◆ **What you will do**
[1] From the passage on Hodgson-Hinde's parliamentary votes, list every place where he voted to disfranchise non-resident freeholders.
[2] Retype the part of the passage on Hodgson-Hinde's parliamentary votes that runs from "In that same" up to and including "in Cardiff Boroughs.".
[3] Answer these questions using the passage on Hodgson-Hinde's parliamentary votes.
(a) In what month and year did he vote for the reform bill at its third reading and passage?
(b) Whose confidence motion did he support?
(c) To what year's levels did the votes he backed seek to reduce public salaries?

◆ **Text shown**
In that same year, he brought petitions from "free brothers" of Morpeth and Manchester criticising the government the reform bill's details, but then divided for its second reading and against adjournment. His support for the bill was, however, erratic at committee stage, and voted to retain the 1821 census as a basis for determining disfranchisement, and then cast "wayward" votes against disfranchising Appleby, Downton and St Germans. He then voted to enfranchise Greenwich and Gateshead, to unite Chatham and Strood in Rochester, and to retain Merthyr in Cardiff Boroughs.

Hodgson-Hinde, however, dissented against the anti-reformer's petition but then upheld its complaint that rate assessment provisions for tradesmen with separate shops and resources were inadequate, but then voted against proposals to extend the country franchise to freeholders in counties corporate, borough copyholders and leaseholders—but then voted in favour of enfranchising £50 tenants-at-will. He presented a petition supporting Coventry apprentices' continued enfranchisement and urged the government to preserve existing voting rights. Despite the latter, he voted in favour of disfranchising non-resident freeholders in New Shoreham, Cricklade, Aylesbury and East Retford.

He then voted in favour of the reform bill at its third reading and passage in September 1831, also supporting the Scottish reform bill and Lord Ebrington's confidence motion. Upon return to Newcastle in October, he defended his conduct as a reformer in speeches at the mayor's dinner and at a reform meeting. In the same month, he divided for the revised reform bill at its second reading and then steadily for its details for the remainder of the year—also continuing to advocate the enfranchisement of Gateshead, South Shields and Whitby into 1832. He also welcomed the enfranchisement of Merthyr at the expense of a third member for Monmouthshire, before dividing for the bill at its third reading in March 1832. He was commended by local reformers for his conduct, and then endorsed their petition for "such measures as would effectively secure" the bill's passage, also dividing for the Irish reform bill at its second reading in May 1832.

===Other votes===
In 1831, Hodgson-Hinde also backed various votes on reducing public salaries to 1797 levels, against the civil servant grant, and against compensating black men, Louis Celeste Lecesne and John Escoffery, after they were deported from Jamaica. He voted for the Irish union of parishes bill, and to make absentee landlords viable for Irish poor, but against the Maynooth grant. He also presented petitions against the contentious general register bill and announced he would move to exempt northern circuit counties from the bill's provisions. He refuted arguments by the bill's promoter, Edward Littleton, 1st Baron Hatherton, and said the government had "obtained office through the force of popular opinion" and should therefore not sanction the bill, noting they had little to gain but "an immense quantity of patronage"—also becoming angered the bill's opponents were not represented on a select committee created to discuss it, then being added to the committee.

◆ **Data**

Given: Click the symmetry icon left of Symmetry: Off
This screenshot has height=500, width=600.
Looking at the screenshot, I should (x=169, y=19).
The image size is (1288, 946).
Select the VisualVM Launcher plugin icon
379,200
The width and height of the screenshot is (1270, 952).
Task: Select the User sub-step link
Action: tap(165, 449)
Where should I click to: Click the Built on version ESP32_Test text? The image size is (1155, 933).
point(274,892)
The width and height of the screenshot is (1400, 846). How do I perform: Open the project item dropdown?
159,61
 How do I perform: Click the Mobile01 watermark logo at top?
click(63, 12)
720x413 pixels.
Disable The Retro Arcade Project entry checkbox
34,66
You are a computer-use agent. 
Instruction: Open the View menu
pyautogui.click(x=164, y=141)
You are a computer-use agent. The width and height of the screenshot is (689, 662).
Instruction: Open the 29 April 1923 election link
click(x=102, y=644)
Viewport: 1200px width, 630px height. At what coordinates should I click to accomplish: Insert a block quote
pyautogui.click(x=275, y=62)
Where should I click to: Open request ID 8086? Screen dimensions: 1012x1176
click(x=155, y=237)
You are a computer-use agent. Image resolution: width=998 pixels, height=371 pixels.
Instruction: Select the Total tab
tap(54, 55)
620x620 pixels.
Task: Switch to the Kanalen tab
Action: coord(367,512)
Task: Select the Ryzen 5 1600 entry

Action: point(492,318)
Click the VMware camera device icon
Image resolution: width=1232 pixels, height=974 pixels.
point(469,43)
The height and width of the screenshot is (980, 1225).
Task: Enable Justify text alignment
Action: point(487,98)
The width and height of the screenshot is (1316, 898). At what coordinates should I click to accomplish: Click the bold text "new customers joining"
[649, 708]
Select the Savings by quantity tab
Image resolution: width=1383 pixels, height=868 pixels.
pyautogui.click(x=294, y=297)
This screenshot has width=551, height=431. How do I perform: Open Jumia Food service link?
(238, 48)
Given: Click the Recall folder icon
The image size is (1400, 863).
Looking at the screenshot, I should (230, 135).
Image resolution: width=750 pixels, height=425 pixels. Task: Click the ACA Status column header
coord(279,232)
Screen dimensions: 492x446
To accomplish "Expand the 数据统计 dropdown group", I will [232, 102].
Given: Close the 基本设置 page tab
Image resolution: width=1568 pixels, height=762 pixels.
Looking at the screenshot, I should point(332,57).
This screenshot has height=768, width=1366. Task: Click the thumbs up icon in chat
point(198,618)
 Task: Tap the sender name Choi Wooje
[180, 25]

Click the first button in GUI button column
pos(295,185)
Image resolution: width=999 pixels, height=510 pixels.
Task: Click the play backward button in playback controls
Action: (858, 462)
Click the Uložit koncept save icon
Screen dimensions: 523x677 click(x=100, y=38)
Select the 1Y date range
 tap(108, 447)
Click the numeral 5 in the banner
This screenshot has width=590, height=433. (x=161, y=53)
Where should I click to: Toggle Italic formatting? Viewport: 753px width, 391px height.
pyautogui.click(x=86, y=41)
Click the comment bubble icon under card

◆ **Outputs in order**
[1] New Shoreham, Cricklade, Aylesbury, East Retford

[2]
In that same year, he brought petitions from "free brothers" of Morpeth and Manchester criticising the government the reform bill's details, but then divided for its second reading and against adjournment. His support for the bill was, however, erratic at committee stage, and voted to retain the 1821 census as a basis for determining disfranchisement, and then cast "wayward" votes against disfranchising Appleby, Downton and St Germans. He then voted to enfranchise Greenwich and Gateshead, to unite Chatham and Strood in Rochester, and to retain Merthyr in Cardiff Boroughs.

[3]
(a) September 1831
(b) Lord Ebrington's
(c) 1797